_Work to complete_
Starting at the line that contains "Task: Select the rain" and stopping after the last line, set down the listing exactly as it is. Add nothing.

_Information given_
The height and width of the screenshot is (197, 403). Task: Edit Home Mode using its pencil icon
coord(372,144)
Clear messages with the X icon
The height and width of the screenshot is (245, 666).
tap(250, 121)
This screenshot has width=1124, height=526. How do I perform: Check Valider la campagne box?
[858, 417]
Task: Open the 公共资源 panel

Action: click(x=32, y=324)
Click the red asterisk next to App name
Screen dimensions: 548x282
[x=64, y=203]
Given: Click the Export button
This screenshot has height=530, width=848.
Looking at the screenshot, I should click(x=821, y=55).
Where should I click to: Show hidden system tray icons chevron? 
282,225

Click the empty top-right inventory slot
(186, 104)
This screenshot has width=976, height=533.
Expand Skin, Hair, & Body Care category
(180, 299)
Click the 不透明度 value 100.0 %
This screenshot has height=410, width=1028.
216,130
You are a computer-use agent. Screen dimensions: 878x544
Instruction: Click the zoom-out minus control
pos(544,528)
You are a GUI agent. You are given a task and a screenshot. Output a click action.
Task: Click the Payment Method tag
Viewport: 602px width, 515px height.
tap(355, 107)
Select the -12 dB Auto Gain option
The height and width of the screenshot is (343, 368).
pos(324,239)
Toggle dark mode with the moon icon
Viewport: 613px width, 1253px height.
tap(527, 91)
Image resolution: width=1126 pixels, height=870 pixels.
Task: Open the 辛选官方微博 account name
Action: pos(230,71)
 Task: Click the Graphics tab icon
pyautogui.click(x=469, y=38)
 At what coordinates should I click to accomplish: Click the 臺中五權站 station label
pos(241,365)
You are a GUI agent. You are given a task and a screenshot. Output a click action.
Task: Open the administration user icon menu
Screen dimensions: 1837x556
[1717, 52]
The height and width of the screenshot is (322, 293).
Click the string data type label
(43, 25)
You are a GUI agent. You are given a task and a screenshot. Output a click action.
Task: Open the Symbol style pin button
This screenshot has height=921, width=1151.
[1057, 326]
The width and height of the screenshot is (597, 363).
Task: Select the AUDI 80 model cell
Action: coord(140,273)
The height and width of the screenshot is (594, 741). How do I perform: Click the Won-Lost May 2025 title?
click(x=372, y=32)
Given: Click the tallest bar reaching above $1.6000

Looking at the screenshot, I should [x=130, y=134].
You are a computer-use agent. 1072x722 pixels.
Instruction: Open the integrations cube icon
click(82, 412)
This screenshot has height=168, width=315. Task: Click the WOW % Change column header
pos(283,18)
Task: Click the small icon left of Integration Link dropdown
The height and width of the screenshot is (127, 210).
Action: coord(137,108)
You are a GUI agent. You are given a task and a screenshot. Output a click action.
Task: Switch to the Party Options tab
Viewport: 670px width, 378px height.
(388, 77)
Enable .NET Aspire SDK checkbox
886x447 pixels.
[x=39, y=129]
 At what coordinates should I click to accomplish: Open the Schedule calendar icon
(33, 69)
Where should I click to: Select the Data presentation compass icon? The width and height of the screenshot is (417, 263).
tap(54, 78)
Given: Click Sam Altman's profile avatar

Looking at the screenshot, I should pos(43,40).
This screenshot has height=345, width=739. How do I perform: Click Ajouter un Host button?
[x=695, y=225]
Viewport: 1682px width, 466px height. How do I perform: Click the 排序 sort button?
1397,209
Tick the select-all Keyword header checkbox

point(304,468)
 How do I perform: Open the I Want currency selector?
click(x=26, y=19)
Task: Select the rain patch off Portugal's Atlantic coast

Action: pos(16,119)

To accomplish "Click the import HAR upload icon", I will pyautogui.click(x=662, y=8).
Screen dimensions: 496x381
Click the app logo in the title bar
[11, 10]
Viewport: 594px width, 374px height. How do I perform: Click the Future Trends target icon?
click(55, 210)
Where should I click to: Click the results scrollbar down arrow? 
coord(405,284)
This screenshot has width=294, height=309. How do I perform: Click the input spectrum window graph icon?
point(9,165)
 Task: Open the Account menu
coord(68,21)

_Reply_
Task: Select the rain patch off Portugal's Atlantic coast

Action: pos(16,119)

To accomplish "Click the import HAR upload icon", I will pyautogui.click(x=662, y=8).
Screen dimensions: 496x381
Click the app logo in the title bar
[11, 10]
Viewport: 594px width, 374px height. How do I perform: Click the Future Trends target icon?
click(55, 210)
Where should I click to: Click the results scrollbar down arrow? 
coord(405,284)
This screenshot has width=294, height=309. How do I perform: Click the input spectrum window graph icon?
point(9,165)
 Task: Open the Account menu
coord(68,21)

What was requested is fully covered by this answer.